(Collected data entries)
=-=-=-=-=
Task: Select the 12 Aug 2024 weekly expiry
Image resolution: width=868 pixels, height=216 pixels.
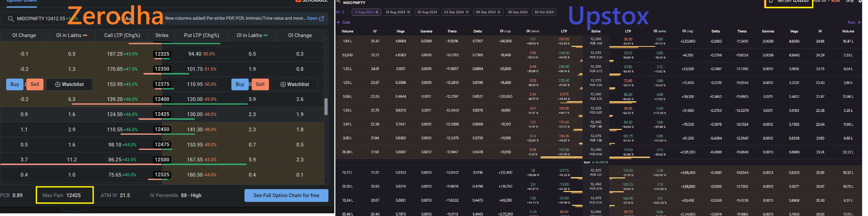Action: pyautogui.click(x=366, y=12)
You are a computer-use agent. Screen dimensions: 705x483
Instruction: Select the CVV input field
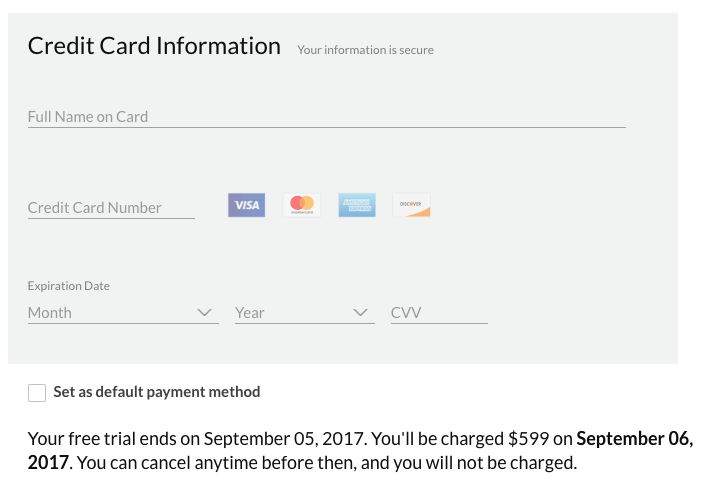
=-=-=-=-=
◆ About this task ◆
Each line of the data is to be duplicated exactly; pictures stay out of the copy.

◆ Task response ◆
Task: Select the 12 Aug 2024 weekly expiry
Image resolution: width=868 pixels, height=216 pixels.
Action: pyautogui.click(x=366, y=12)
You are a computer-use agent. Screen dimensions: 705x483
Instruction: Select the CVV input field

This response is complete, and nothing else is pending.